Japanese Prime Minister Shinzo Abe and South Korean President Park Geun-hye will officially meet for the first time on the sidelines of the Nuclear Security Summit (NSS) in The Hague next week. The meeting will be held in a trilateral setting with U.S. President Barack Obama present as well. Generally, most Japanese Prime Ministers meet with an incumbent South Korea President within their first year in office. That Abe has taken longer to meet with Park highlights the changing nature of bilateral ties between South Korea and Japan.
Japan and South Korea, while both important allies for the United States, have had limited high-level diplomatic contact since Shinzo Abe’s return to power in Japan because of historical issues and a general mistrust of Abe’s intentions. Popular opinion in South Korea additionally regards Abe poorly over his nationalist views, considering him to be unapologetic for Japan’s wartime aggression, including the use of Korean “comfort women” by Japanese soldiers. Additionally, under Abe, Japan has approved a new defense posture, larger budget, and established a National Security Council — all trends that prompt observers in South Korea to fear a resurgent and military-focused Japan.
Given that the meeting at the NSS will take place in a trilateral setting, it is likely that Park and Abe will be able to avoid broaching the uncomfortable bilateral topics that have kept these two northeast Asian neighbors apart for more than a year now. Instead, it is almost certain that the three leaders will discuss the future of North Korea’s nuclear program and a potential resumption of the Six-Party Talks given burgeoning Chinese and North Korean interest. Additionally, the meeting will be the first time that President Obama will have met face-to-face with Abe and Park since China declared an Air Defense Identification Zone over the East China Sea — China’s maritime intentions are likely to be a major topic of discussion as well.
Given that Japan and North Korea will also be holding formal high-level bilateral talks in the future, it is likely that Abe could use the trilateral meeting to coordinate an agenda for approaching North Korea about its nuclear program outside of the stalled Six-Party Talks framework. U.S. negotiators have noted that the prospect of the Six-Party Talks resuming any time soon is out of the question barring major concessions and a change of direction in North Korea’s nuclear program. Japan alone might not have the leverage with North Korea to bring about any such concessions but it could nonetheless attempt to add that goal to its bilateral agenda with North Korea.

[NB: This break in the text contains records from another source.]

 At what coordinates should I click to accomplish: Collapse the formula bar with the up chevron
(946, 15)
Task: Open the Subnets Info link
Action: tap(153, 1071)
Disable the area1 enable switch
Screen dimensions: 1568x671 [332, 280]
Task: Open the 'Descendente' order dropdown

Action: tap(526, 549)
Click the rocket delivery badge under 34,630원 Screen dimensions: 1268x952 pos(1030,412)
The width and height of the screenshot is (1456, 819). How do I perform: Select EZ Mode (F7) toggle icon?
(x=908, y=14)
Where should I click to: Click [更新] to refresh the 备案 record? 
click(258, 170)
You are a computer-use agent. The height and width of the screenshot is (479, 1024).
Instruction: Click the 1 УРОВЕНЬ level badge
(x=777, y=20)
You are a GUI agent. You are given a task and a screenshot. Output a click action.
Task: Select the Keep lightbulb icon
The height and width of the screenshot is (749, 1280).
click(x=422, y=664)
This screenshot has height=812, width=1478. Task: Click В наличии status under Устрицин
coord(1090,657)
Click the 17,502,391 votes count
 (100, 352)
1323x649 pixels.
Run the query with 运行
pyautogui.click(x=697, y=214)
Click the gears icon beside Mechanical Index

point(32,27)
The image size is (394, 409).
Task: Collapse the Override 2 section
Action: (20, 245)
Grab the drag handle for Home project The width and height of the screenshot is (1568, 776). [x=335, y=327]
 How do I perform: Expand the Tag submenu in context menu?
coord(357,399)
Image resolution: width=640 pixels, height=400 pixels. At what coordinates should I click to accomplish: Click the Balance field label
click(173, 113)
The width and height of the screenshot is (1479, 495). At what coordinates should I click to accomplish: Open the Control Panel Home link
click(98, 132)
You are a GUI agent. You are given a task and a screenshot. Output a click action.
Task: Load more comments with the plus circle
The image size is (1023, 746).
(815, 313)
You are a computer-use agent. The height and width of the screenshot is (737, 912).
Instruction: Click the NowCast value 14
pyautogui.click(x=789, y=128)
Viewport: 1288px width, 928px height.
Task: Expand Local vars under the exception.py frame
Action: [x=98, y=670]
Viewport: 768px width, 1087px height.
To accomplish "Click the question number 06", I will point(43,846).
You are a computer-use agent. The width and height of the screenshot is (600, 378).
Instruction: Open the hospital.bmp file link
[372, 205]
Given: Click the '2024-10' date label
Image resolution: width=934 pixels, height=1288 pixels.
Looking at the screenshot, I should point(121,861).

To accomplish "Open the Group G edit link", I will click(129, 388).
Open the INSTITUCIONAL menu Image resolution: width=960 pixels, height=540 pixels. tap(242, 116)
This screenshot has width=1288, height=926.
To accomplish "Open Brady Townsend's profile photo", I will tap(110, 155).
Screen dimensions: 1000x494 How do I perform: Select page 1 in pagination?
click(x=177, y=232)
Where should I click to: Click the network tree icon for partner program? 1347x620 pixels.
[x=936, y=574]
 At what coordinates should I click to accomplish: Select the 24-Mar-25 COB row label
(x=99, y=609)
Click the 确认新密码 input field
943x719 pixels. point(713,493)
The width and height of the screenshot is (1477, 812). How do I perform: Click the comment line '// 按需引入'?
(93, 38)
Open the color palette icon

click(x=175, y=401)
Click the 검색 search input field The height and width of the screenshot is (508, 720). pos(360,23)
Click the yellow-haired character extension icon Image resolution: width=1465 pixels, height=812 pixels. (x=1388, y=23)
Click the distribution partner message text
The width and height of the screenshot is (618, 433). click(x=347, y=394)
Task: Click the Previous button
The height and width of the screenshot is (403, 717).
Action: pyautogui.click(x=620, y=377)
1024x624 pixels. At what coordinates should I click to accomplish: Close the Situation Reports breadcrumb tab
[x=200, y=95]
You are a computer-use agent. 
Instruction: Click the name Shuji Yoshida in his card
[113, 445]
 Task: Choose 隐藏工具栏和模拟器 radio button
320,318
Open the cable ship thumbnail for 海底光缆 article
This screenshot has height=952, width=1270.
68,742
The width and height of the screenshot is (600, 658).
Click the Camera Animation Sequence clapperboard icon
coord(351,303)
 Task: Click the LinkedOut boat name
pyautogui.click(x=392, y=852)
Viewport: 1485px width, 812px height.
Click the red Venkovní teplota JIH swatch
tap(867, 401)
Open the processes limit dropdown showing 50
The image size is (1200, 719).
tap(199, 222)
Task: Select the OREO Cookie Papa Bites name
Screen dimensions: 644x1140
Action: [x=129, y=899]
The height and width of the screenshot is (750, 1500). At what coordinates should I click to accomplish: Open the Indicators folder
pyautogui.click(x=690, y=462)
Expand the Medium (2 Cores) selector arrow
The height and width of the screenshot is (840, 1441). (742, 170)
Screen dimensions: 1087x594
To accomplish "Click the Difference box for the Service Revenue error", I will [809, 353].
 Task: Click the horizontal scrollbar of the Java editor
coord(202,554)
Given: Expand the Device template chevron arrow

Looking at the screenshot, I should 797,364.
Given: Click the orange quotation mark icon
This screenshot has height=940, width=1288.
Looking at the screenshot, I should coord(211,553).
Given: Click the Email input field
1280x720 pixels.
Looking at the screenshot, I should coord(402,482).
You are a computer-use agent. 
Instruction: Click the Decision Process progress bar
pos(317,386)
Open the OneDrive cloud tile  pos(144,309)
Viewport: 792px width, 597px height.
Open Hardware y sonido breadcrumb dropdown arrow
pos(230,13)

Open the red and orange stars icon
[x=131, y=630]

According to Reuters, that the meeting between Abe and Park is taking place in a trilateral setting as opposed to a bilateral one reflects a compromise on Park’s part given pressure from Washington that Seoul and Tokyo should improve ties ahead of President Obama’s regional tour of Asia in April. The United States has traditionally avoided mediating between its allies (with good reason), but Shinzo Abe’s transformational effect on East Asian international relations has prompted a reconsideration of that position.